Referring now to FIG. 1G, a user interface of the handheld one-channel analyser 10 is shown. As can be seen from the user interface of the analyser 10 depicted in FIG. 1G, a user only needs to input a desired filename, select a recipe for a heavy metal ion or other pollutant and press “RUN” to perform a measurement. A calculated concentration of the targeted heavy metal ion or other pollutant is shown on the touch screen 18 at the end of the electrochemical (EC) detection process. The user interface may indicate whether a tested sample is at a safe or dangerous level based on threshold requirements set by a regulatory authority or a limit set by the user.

Referring again to FIG. 1 B, an electrochemical (EC) detection graph after current background reduction may be presented on the user interface as shown. Failure to show the EC detection graph on the user interface may indicate a functional abnormality of the analyser 10 or improper loading of the sample.

Referring now to FIG. 1 H, operation of the handheld one-channel analyser 10 will now be described. After the analyser 10 is turned on, the user may insert a disposable screen-printed electrode chip (SPEC) into the analyser 10 and deposit a test solution on the SPEC or dip the SPEC into a cuvette with a sample for testing. The user may key in a filename, select an ion species via the touch screen 18 and activate a “RUN” button to start measurement. An EC detection recipe for a targeted heavy metal ion or other pollutant is then uploaded into the microcontroller 30 of the electrochemical detection unit 12 and the electrochemical detection unit 12 then conducts detection and sends test results to the single-board computer (SBC). Data may be processed by proper baseline subtraction to offset floating trend of background current, followed by extrema searching among processed data points. Captured value of extrema is used in a reversed calculation, which is based on a saved characterization curve for the targeted heavy metal ion or other pollutant, to obtain a concentration value that is displayed on the screen 18 and saved in the single-board computer (SBC).

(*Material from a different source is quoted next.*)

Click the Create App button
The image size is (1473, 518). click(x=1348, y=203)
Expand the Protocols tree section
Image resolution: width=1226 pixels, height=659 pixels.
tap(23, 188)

If a batch of heavy metal ions and/or other pollutants are required to conduct the test, the user may input a new filename and select a new test recipe for detection.

When the last test is completed, all obtained results may be copied to a Universal Serial Bus (USB) thumb drive or the analyser 10 may simply be shut down since data are already saved inside the single-board computer (SBC).

Referring now to FIGS. 2A and 2B, an analyser 100 for pollutant detection in accordance with another embodiment of the invention is shown. The analyser 100 differs from the earlier embodiment in that the analyser 100 is a multi-channel analyser having a plurality of electrochemical detection units 102, each of the electrochemical detection units 102 being configured to receive a control voltage signal according to a pollutantspecific detection protocol and output a measured current signal based on a measured electrical current from an electrode chip. The digital voltage signal may be further processed by the microcontroller (not shown) in each of the electrochemical detection units 102 to convert the digital voltage signal into a current signal.

The analyser 100 of the present embodiment is a portable sixteen (16) channel analyser for on-site detection and includes hardware, software and electrochemical detection recipes. The primary hardware part of the portable 16-channel analyser 100 may include a single-board computer (SBC) and sixteen (16) electrochemical (EC) boards to conduct sixteen (16) channels of electrochemical (EC) detection.

To perform multiple channel analysis, a sample loader 104 interfacing the electrochemical detection units 102 may be provided. The sample loader 104 may include a cuvette holder 106 and a screen-printed electrode chip (SPEC) holder 108 in a stacked arrangement. A vibration motor 110 may be attached to the cuvette holder 106.

A power management system including a battery 32, a battery charger 34, a power switch 38 and a battery volume indicator 112 may be provided with the analyser 100. The portable 16-channel analyser 100 may be operable on-site for 2 to 3 hours without requiring charging of the battery 32. When the power switch 38 is turned on, a power supply for a cooling fan 114, the single-board computer (SBC), the electrochemical detection units 102 and the mixer vibrator 110 is switched on. The analyser 100 may have a size of 22 cm (length) by 16.5 cm (width) by 28.5 cm (height) and a mass of 4.33 kg, including all accessories.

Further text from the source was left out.